Raúl Hernández Viveros
Cuando apareció mi breve texto La lucha, me encontraba en una encrucijada: continuar con la escritura de un proyecto literario o abandonar toda tentativa vinculada con la fantasía. Fue inevitable rendirme al llamado de la palabra escrita.
Al mismo tiempo, me vi envuelto en labores de apoyo a las protestas estudiantiles que estremecieron la capital del estridentismo. Aquellos meses fatídicos de 1968 obligaron a muchos a huir a toda prisa de la crisis nacional. Yo respondí al desafío enviando un material a Edmundo Valadés, con el orgullo íntimo de haber publicado un cuento breve. Esa primera aparición significó un respaldo decisivo para mi naciente vocación. En ese mismo número 38 descubrí a John Cheever, y la lectura de El nadador se convirtió en un punto de partida: allí la literatura se desmoronaba entre recuerdos y cuentas pendientes con uno mismo, con la vida cotidiana velada por su propio misterio.

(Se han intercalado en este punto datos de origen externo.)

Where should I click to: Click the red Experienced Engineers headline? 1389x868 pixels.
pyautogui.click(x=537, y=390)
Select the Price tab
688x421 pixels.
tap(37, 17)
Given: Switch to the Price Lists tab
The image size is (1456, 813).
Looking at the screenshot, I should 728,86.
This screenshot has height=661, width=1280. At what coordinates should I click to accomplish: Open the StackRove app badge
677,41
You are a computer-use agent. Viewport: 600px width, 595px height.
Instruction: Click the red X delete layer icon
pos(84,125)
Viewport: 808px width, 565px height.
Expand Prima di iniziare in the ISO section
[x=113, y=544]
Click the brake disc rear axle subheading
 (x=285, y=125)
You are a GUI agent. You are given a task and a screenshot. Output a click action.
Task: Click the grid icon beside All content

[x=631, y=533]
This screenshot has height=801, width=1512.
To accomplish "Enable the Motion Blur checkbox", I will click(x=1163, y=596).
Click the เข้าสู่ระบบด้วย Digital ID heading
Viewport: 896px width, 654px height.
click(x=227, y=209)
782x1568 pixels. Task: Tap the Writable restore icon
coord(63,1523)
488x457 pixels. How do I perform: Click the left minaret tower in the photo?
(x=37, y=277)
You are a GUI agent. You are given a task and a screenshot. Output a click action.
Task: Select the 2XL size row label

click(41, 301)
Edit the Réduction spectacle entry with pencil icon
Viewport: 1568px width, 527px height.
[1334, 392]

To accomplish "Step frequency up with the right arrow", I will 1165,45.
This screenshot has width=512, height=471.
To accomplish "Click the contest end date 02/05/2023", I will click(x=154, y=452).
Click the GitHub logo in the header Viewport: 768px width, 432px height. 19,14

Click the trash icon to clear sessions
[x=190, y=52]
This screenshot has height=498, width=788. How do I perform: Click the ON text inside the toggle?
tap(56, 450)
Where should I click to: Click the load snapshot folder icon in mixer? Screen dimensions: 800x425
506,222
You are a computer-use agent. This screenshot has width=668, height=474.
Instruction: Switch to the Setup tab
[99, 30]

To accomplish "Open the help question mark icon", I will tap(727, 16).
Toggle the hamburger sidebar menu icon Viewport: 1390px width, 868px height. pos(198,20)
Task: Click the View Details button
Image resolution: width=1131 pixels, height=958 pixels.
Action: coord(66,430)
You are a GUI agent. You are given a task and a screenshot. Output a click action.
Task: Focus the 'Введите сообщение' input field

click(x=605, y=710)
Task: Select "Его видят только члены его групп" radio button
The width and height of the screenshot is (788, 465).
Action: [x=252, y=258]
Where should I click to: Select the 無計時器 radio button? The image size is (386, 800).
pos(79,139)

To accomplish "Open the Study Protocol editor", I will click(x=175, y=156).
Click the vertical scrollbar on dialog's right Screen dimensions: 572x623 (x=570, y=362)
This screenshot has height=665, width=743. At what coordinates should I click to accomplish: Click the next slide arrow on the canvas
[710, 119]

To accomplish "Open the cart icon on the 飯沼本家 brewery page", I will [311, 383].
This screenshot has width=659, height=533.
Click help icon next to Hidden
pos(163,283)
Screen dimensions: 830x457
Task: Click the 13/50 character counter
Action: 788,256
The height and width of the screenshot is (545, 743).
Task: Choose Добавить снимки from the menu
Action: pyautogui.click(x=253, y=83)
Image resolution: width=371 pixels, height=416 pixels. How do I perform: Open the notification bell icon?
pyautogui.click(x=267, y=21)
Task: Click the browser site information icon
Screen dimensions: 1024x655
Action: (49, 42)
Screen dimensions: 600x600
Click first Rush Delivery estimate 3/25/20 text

Con el tiempo, comprendí que Cheever representaba un manantial inagotable: su escritura revelaba zonas íntimas y dolorosas que apenas alcanzamos a reconocer, hasta que un gesto o una melodía las despiertan. Para mí, bastó la publicación de unas líneas para sentir que existía; pero esa breve victoria me sumió también en un silencio mortal. Mientras tanto, la represión militar en la ciudad de México reforzaba la necesidad de huir y buscar alternativas. En 1968, en Xalapa, la persecución se limitó a la policía, pero igualmente aparecí en las listas de sospechosos: éramos los emisarios del mal, supuestamente sostenidos por “el oro de Moscú”.
Lo cierto es que mi único oro llegó en forma de libros rusos, sobre todo las obras de Antón Chéjov, que devoré en las noches de la huelga de estudiantes y maestros en Xalapa. También recibí cajas de ron enviadas por colegas cubanos, y conocí la embajada de Cuba en México, cuyo representante se apellidaba de Armas. Esa visita bastó para convertirme en sospechoso de vínculos con la isla. No obstante, fue gracias a la embajada de Polonia que obtuve la beca de escritor residente en Varsovia.
En 1969 llegué a Polonia con la simbólica carga de La lucha. Allí me crucé con William Clark Styron, que trabajaba en lo que después sería la novela La decisión de Sophie. Lo observaba en el bar del Hotel Bristol, rodeado de fotos y papeles, escribiendo sobre Auschwitz-Birkenau, ese abismo del siglo XX levantado cerca de Cracovia. Un día, Edward Stachura —mi hermano polaco y traductor en asuntos oficiales— me presentó a Styron, a quien saludé con un abrazo que aún recuerdo. Más tarde, Andrzej Sobol-Jurczykowski, traductor de Borges, me condujo por los rincones secretos de Varsovia, y entonces abandoné la rutina del Bristol para entregarme a la vida polaca y a su literatura.
Descubrí así a Witold Gombrowicz, cuya visión nos advertía que todos llevamos una máscara imposible de arrancar. Con Sergio Pitol, Vasco Szinetar, Lorenzo Arduengo y Mario Muñoz rendimos culto a su irreverencia. Bruno Schulz apareció como un secreto fulgurante, y Sławomir Mrożek desplegó ante mí la sátira del absurdo humano. También conocí a Stanisław Lem en 1969, confirmando que la fama era apenas un eco frente a la intensidad del tiempo vivido.
Sin embargo, nada escribí durante mi estancia. El invierno polaco me expulsó hacia el Piamonte, en Italia, tras las huellas de Cesare Pavese. En Santo Stefano Belbo y los viñedos de Diano d’Alba, Grinzane Cavour, La Morra y Monforte d’Alba, trabajé dos temporadas en la vendimia, sin dejar un solo verso ni un relato del paisaje que me rodeaba.
Al regresar, como el personaje de Cheever en El nadador, encontré mi casa vacía. Aún hoy, el silencio de aquellas paredes persiste: sólo queda la escritura frente al paso del tiempo, y un puñado de recuerdos extraviados en el camino hacia un destino que nunca deja de alejarse.